Every line holding "WordPress" should be copied from the records below.

Information supplied START

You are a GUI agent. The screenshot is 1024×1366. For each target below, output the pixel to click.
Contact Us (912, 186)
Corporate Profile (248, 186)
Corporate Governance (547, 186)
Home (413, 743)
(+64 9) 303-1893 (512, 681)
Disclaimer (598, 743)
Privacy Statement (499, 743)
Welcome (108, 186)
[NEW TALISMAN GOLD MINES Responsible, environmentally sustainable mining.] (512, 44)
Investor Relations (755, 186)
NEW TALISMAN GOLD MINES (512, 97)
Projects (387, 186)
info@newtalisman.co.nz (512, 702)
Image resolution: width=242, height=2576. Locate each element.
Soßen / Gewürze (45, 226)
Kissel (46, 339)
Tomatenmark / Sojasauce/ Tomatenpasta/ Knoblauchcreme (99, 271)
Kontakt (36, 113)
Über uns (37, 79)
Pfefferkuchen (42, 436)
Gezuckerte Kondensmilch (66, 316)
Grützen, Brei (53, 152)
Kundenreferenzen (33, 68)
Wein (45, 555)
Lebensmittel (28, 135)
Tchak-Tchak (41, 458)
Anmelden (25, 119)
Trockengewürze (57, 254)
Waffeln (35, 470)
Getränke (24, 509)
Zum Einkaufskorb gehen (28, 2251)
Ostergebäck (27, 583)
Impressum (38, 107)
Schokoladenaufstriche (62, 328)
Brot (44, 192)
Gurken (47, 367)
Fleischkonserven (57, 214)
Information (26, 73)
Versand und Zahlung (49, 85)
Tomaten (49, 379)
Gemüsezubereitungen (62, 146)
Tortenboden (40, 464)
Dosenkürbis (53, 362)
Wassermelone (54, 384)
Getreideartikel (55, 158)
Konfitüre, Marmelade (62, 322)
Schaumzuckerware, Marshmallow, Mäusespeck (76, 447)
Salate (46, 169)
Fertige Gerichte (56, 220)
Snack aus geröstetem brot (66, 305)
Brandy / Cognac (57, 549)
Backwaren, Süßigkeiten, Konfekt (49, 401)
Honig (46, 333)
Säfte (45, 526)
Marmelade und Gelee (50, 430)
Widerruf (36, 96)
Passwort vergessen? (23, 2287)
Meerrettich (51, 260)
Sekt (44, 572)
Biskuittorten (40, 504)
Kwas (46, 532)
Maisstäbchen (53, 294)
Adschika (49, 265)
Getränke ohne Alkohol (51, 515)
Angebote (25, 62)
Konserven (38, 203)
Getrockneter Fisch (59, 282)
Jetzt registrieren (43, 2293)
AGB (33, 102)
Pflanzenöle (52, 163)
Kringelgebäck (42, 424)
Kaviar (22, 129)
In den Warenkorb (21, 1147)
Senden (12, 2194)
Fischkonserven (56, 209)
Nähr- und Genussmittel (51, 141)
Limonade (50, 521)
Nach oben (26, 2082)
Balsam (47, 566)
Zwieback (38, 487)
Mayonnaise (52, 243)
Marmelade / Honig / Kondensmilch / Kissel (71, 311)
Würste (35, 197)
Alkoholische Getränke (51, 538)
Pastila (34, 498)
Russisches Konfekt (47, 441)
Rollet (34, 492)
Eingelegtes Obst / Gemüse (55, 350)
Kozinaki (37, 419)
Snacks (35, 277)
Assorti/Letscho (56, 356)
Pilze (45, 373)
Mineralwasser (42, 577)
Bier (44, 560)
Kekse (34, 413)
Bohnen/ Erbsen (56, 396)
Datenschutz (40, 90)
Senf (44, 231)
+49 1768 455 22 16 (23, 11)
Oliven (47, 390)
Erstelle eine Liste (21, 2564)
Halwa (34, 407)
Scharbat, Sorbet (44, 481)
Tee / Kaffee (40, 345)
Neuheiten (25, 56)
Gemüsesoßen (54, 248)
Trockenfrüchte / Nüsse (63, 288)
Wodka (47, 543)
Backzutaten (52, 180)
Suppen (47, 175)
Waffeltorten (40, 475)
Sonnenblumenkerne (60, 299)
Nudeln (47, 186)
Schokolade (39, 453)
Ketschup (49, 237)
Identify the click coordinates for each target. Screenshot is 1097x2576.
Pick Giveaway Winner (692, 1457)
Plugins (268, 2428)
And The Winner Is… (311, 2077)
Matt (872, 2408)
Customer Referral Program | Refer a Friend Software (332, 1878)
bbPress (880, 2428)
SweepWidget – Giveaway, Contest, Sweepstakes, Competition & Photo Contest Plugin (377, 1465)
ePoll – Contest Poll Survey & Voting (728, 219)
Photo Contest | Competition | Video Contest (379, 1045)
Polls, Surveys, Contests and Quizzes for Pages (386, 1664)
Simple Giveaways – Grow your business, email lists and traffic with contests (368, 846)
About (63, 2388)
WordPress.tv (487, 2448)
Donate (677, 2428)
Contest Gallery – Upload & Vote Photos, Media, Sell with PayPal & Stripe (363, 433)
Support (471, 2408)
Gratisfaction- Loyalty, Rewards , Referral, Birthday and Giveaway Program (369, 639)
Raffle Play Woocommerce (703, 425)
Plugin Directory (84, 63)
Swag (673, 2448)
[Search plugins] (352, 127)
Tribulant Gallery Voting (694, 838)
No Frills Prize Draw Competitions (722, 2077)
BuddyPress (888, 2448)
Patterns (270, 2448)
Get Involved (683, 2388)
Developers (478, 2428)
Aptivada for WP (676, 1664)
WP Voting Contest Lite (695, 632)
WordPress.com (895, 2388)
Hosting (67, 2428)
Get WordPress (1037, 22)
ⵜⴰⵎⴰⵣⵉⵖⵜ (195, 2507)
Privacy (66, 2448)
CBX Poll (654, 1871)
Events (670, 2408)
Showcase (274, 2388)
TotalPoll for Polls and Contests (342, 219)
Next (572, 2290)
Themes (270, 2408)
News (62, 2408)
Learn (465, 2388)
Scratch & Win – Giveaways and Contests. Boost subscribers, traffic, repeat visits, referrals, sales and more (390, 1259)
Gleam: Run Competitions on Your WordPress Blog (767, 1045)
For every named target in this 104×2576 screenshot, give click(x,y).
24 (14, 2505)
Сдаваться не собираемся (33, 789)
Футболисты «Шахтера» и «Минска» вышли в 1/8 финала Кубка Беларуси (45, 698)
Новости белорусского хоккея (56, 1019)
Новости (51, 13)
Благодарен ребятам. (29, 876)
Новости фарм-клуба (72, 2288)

Information supplied END

Problem solution ▸
WordPress.tv (487, 2448)
WordPress.com (895, 2388)
Get WordPress (1037, 22)
Gleam: Run Competitions on Your WordPress Blog (767, 1045)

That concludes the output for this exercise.